When a serial killer begins harvesting the spinal tissue of corporate employees all over the city, Detective Gray finds himself plunged into the first truly major case of his career. Caught in a dangerous mix of murder, betrayal and conflicting corporate interest, Gray will find himself not only matching wits with a diabolical murderer but grapple with his growing doubt toward his employers in the dawning months of the American tricentennial. A thrilling mystery set in the same world as the Wonderland Cycle, Bone Wires is a grim trip into the streets of the empty future
My Thoughts: This book is the sequel to Shadow of a Dead Star (review link here for places that support links). The first book is actually set two years after this one, which is set in 2076.
I should point out that galleys – even e-galleys – are usually uncorrected proofs, so hopefully this will be fixed in the final copy, but Angie’s eyes kept changing color: first green, then blue, then green again, then blue again... There were also a lot of missing words – mostly “a” and “the” and things like that, but it still broke up the flow a bit.

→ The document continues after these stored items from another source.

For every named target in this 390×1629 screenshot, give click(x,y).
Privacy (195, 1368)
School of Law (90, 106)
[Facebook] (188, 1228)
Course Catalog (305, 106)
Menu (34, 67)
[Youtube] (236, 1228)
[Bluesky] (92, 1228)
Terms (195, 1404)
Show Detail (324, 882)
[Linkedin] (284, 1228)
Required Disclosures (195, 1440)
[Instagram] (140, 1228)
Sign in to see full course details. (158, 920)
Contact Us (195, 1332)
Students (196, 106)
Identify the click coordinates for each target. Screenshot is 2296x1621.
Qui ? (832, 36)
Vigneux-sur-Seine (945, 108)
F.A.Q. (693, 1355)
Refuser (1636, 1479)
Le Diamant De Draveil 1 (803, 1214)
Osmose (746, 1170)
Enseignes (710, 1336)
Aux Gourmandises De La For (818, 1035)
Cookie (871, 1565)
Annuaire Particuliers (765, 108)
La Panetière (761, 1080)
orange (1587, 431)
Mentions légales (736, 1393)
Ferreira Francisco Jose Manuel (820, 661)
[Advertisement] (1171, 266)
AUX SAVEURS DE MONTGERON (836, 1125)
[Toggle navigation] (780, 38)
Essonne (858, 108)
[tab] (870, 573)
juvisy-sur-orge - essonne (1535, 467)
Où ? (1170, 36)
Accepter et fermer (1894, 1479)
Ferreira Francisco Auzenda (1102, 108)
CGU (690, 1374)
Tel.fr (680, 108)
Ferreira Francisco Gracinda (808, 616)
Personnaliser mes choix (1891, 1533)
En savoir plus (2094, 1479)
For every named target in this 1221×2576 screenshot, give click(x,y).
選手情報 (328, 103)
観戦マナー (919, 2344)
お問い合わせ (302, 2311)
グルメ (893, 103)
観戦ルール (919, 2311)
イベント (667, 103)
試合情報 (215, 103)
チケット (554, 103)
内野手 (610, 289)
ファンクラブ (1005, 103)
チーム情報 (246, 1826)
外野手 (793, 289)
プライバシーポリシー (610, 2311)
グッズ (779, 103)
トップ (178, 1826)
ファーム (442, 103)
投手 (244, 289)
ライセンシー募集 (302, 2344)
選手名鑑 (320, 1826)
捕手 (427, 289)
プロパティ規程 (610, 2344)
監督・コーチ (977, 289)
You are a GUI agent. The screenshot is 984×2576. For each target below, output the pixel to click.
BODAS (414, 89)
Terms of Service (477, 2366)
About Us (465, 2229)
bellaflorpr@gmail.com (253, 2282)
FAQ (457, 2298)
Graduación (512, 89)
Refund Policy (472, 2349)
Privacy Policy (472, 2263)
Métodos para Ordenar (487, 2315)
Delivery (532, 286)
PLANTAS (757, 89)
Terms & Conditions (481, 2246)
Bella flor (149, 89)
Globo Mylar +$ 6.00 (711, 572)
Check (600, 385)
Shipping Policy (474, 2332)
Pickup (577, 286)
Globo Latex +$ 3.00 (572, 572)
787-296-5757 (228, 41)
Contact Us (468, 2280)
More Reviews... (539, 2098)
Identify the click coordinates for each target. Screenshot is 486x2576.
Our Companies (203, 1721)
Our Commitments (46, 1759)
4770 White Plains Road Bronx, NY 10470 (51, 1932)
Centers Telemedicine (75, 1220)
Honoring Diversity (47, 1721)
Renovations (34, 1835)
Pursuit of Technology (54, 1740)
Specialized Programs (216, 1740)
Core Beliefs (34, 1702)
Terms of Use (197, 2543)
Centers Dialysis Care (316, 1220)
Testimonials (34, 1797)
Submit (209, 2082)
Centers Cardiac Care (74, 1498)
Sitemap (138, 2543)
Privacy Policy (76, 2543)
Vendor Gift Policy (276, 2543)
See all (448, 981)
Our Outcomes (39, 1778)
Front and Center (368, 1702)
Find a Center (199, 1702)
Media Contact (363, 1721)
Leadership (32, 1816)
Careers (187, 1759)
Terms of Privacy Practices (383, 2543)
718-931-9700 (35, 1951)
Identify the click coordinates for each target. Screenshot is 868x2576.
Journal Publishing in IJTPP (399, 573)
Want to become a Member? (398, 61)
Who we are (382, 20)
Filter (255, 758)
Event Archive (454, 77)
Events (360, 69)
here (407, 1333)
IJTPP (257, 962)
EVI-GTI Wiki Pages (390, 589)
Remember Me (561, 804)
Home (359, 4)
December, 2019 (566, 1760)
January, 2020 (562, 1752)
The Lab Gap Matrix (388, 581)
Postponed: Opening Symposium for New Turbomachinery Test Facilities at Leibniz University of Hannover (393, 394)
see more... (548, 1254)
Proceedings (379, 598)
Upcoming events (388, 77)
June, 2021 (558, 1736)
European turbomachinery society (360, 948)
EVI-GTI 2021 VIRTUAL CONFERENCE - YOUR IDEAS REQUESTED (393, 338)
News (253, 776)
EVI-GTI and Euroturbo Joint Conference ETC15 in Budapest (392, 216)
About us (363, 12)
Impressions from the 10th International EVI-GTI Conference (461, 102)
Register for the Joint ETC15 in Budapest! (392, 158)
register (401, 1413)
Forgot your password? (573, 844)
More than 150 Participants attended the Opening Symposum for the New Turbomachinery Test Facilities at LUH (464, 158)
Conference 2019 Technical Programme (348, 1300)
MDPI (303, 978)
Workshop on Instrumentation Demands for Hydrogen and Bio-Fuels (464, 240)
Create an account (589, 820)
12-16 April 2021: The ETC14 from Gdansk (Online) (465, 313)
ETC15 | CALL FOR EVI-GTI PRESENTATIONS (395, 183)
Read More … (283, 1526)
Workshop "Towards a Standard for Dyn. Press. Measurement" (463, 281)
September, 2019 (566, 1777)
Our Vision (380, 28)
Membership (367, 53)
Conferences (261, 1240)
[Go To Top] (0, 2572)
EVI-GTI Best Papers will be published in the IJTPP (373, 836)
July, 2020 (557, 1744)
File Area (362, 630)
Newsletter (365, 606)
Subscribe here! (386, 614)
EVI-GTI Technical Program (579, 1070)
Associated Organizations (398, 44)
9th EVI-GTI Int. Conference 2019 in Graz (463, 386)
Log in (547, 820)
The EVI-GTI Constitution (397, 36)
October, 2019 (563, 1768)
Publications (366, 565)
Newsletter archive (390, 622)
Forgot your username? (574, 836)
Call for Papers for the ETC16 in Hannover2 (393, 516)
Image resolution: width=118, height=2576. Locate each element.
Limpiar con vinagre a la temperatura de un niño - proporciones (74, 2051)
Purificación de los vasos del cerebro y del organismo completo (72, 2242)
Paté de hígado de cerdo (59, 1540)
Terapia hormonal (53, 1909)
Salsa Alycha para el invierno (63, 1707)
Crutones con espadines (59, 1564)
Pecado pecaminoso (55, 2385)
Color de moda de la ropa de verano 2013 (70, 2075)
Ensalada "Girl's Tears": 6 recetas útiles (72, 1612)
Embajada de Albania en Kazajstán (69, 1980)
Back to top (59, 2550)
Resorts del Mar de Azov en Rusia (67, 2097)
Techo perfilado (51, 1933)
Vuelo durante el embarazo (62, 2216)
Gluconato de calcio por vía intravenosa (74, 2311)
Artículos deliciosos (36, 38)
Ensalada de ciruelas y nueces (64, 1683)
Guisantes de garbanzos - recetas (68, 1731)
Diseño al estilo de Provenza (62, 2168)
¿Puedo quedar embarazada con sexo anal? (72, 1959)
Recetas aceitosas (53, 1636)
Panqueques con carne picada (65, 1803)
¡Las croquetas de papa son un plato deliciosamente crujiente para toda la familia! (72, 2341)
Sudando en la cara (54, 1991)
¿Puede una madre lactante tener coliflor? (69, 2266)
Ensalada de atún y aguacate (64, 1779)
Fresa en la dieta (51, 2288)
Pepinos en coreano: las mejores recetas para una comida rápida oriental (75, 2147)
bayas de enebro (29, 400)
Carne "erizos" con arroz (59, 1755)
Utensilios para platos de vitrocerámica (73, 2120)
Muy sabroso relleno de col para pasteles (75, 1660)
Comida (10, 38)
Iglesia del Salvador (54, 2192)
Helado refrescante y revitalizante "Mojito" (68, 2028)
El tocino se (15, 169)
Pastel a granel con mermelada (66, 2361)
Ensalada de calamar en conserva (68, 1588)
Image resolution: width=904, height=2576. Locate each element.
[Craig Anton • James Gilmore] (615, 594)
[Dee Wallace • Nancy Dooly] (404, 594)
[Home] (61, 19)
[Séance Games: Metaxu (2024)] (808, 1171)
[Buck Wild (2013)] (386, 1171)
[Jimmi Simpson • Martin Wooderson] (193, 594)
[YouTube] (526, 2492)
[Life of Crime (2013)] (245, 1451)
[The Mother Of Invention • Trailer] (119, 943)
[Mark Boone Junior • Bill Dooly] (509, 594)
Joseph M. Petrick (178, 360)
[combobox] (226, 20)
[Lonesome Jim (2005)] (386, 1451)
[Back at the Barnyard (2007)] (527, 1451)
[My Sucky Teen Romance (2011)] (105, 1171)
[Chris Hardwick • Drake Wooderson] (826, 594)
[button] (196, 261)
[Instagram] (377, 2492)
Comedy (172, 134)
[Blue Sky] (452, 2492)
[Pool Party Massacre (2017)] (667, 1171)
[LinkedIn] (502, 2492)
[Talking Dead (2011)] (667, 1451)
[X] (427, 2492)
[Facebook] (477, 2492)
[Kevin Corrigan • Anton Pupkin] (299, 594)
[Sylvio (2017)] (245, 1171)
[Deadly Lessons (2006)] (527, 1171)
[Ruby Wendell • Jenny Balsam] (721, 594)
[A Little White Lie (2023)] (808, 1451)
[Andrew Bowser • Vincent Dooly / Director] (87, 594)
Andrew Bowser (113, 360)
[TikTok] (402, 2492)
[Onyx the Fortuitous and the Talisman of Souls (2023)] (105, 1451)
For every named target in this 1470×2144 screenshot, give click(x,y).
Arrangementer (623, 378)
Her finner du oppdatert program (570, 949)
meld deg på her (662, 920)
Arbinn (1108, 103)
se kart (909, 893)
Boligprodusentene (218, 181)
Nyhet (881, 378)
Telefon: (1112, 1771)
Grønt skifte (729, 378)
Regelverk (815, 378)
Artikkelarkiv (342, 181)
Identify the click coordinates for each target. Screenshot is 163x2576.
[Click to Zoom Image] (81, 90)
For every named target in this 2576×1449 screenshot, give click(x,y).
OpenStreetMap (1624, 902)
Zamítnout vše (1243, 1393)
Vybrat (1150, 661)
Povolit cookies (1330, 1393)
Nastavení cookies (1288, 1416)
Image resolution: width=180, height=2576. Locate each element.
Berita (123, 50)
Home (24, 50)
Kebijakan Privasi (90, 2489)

There was one scene that really bothered me – Dan, the main guy, had a run-in with a Pacification officer who was a serious racist. Dan was thinking to himself how ironic it was that this officer, who was a homosexual, was no longer under stigma for this, yet was a racist – it just felt like “ZOMG look at us, we’re so advanced now that our homosexuals are racist!” It felt... I guess, pushed.
Now you would think with all this complaining I didn’t like it, but that would be wrong. I actually did like it – much better than the first one, which I had a very difficult time finishing. I’m really not certain why I had a difficult time with the first one but enjoyed this one. A lot of it had to do with phrases like “a look that would have shamed a cat with its sheer lack of approval” or “matching the Iceman act with the power of Like-I-Give-A-F***”. Dan is also a great character, and the reader gets a really good feel for him. I enjoyed the character interactions and thought the writer did a great job of keeping us in the dark about the secret behind everything until the denouement.
So, fans of police procedurals set in a futuristic world should enjoy this, as well as those who enjoyed the previous book in this set.